L’adoption de l’enfant de son conjoint n’est possible que sous certaines conditions, et le tribunal judiciaire s’assurera de la sincérité de la démarche (les liens affectifs entre le beau-parent et l’enfant doivent être réels et non motivés uniquement par l’intérêt successoral).
Quelles sont les alternatives ?
Plusieurs solutions s’offrent au beau-parent qui souhaite transmettre un patrimoine aux enfants de son conjoint sans recourir à l’adoption.
Le démembrement de propriété (pour réduire les droits à payer)
La pleine propriété d’un bien se divise en deux parties : l’usufruit et la nue-propriété. La donation avec réserve d’usufruit permet au donateur de conserver le droit d’utiliser le bien et d’en percevoir les fruits (les loyers, par exemple). Il ne donne alors que la nue-propriété, c’est-à-dire les murs. Ainsi, la taxation ne se fait que sur la valeur transmise en nue-propriété en fonction de l’âge de l’usufruitier.

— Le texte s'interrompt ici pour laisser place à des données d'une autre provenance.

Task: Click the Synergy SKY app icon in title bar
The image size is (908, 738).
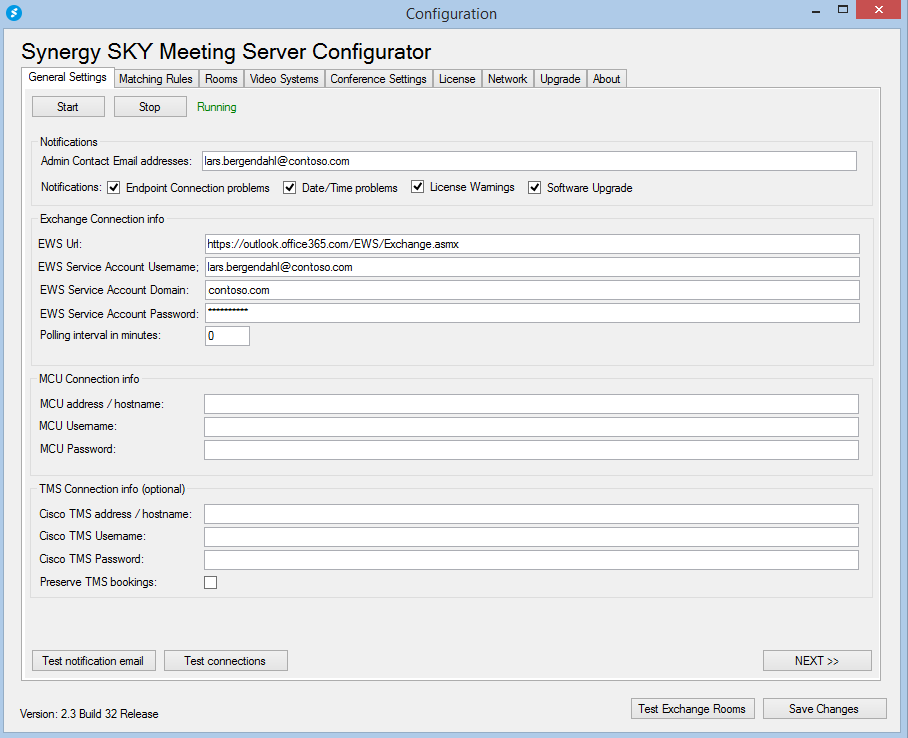Action: pyautogui.click(x=14, y=13)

Au décès du beau-parent, l’enfant devient pleinement propriétaire sans taxation complémentaire.
La donation-partage du vivant
Il s’agit, de votre vivant, de partager votre patrimoine entre les enfants issus d’une première union et ceux que vous avez eus avec votre conjoint actuel. Toutefois, chaque conjoint ne peut donner qu’à ses enfants biologiques ou adoptés.
Ils bénéficient ainsi de l’abattement de 100 000 € renouvelable tous les 15 ans ainsi que du barème de transmission, réservés normalement à une transmission de parent à enfants (au lieu de beau-parent à enfants). La donation-partage présente aussi l’avantage de figer la valeur d’un bien donné au jour de la signature de l’acte, généralement plus basse qu’au jour du décès.
Si la donation-partage porte sur un bien commun au couple, seul est nécessaire l’accord du beau-parent. Si un beau-parent souhaite donner un bien à l’enfant de son conjoint sur ses biens propres, les frais seront de 60 % (le donateur et le donataire étant étrangers l’un pour l’autre au sens de la loi).
La clause bénéficiaire en assurance vie
Le conjoint peut aussi transmettre un capital à son beau-fils ou à sa belle-fille en l’inscrivant comme bénéficiaire d’un contrat d’assurance vie dans des conditions fiscales avantageuses.
À son décès, le bénéficiaire pourra recevoir jusqu’à 152 500 € sans tenir compte de l’ordre successoral, et sans droits à payer si les primes ont été versées avant ses 70 ans.
Attention, le montant versé ne doit pas être exagéré comparé aux ressources des époux et ne doit pas léser les héritiers légaux, qui peuvent contester pour les réintégrer dans la succession.
Le legs
Enfin, si vous souhaitez favoriser les enfants les plus jeunes ou ceux d’une deuxième union, vous pouvez léguer, via un testament, la quotité disponible de votre patrimoine.
Quel que soit votre projet, il est vivement recommandé de prendre attache avec un notaire pour étudier votre patrimoine et envisager la meilleure stratégie en vue d’une succession sereine.